**Arbeitsanweisung**
Schreib den Ausgangstext über die Serie „Borgen“ vollständig und Wort für Wort ab.

━━ Ausgangstext ━━

Zu guter Letzt: „Borgen“ ist über das Drama ihrer Protagonistin hinaus eben auch eine spannende Reflexion über den Einfluss von Fernsehen und Presse als vierte Gewalt. In der zweiten Staffel stolperte Nyborg über die Enthüllungen eines Boulevardblatts, das ihre kranke Tochter bloßstellt. Als der quotenschwache Sender TV1 einen neuen Geschäftsführer bekommt, ist es mit der seriösen Berichterstattung vorbei. Die Idealistin Birgitte Nyborg hat bei ihrem Auftritt als Erste darunter zu leiden.

━━━
━━ Extrahierte Zeilen ━━

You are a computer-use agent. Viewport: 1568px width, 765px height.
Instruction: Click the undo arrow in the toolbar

━━━
━━ Extrahierte Zeilen ━━

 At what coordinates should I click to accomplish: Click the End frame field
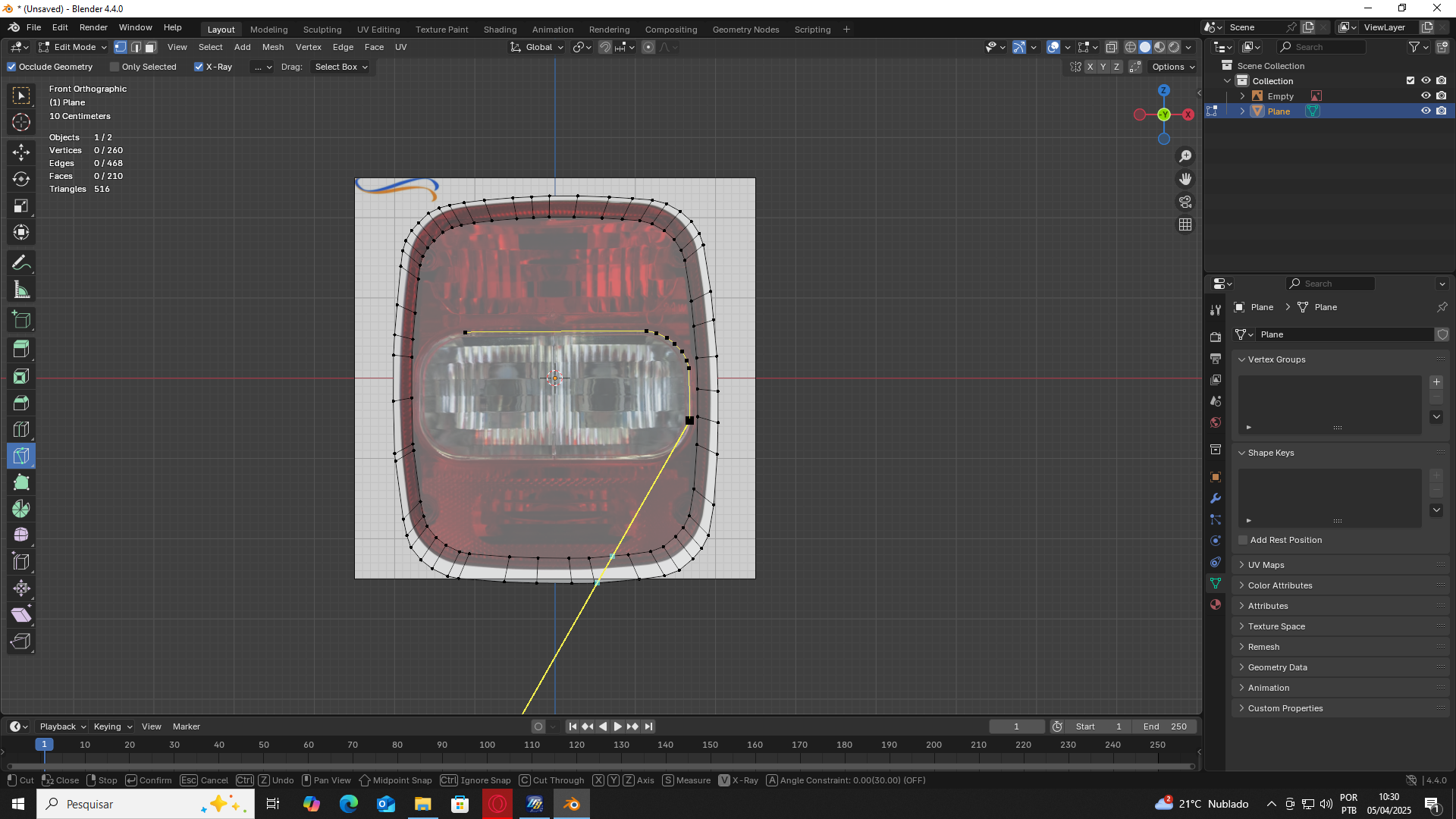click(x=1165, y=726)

━━━

**Ergebnis der Übung**
Zu guter Letzt: „Borgen“ ist über das Drama ihrer Protagonistin hinaus eben auch eine spannende Reflexion über den Einfluss von Fernsehen und Presse als vierte Gewalt. In der zweiten Staffel stolperte Nyborg über die Enthüllungen eines Boulevardblatts, das ihre kranke Tochter bloßstellt. Als der quotenschwache Sender TV1 einen neuen Geschäftsführer bekommt, ist es mit der seriösen Berichterstattung vorbei. Die Idealistin Birgitte Nyborg hat bei ihrem Auftritt als Erste darunter zu leiden.